Dicen quienes saben de esto que podemos encontrarnos a Dios en cualquier rincón, que podemos toparnos con él en cualquier esquina, pero que sólo seremos capaces de reconocerle si nos conocemos a nosotros mismos.  Porque, en realidad, ese encuentro se produce en lo más profundo de nuestro corazón y -si no somos capaces de acceder a él- pasaremos junto a la Divinidad sin percibirla ni dejarnos tocar por ella.

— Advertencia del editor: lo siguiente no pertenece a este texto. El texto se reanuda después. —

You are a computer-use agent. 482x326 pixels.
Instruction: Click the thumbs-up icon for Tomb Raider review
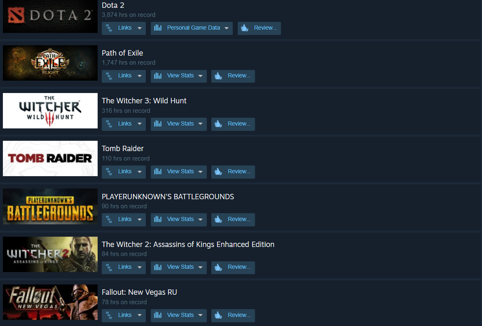[218, 172]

La experiencia del encuentro con Dios coincide, siempre, con el desvelamiento de nuestra más íntima identidad.  Al verle nos vemos, al reconocerle nos reconocemos, al dirigirnos a Él nos sentimos llamados por nuestro nombre más auténtico, por el que mejor nos define, por el que da sentido a nuestra existencia.

Porque si eres un peregrino del Absoluto, un buscador de Dios, debes tenerlo claro: ese encuentro nunca es gratuito, siempre lleva aparejada la misión, el descubrimiento del porqué y el para qué de nuestra presencia en este mundo como palabra de Dios, como sus manos en una tierra todavía informe que necesita ser modelada para mostrar la belleza que -sin saberlo- contiene en su interior.

Sabiendo esto, ¿sigues dispuesto a seguir buscando?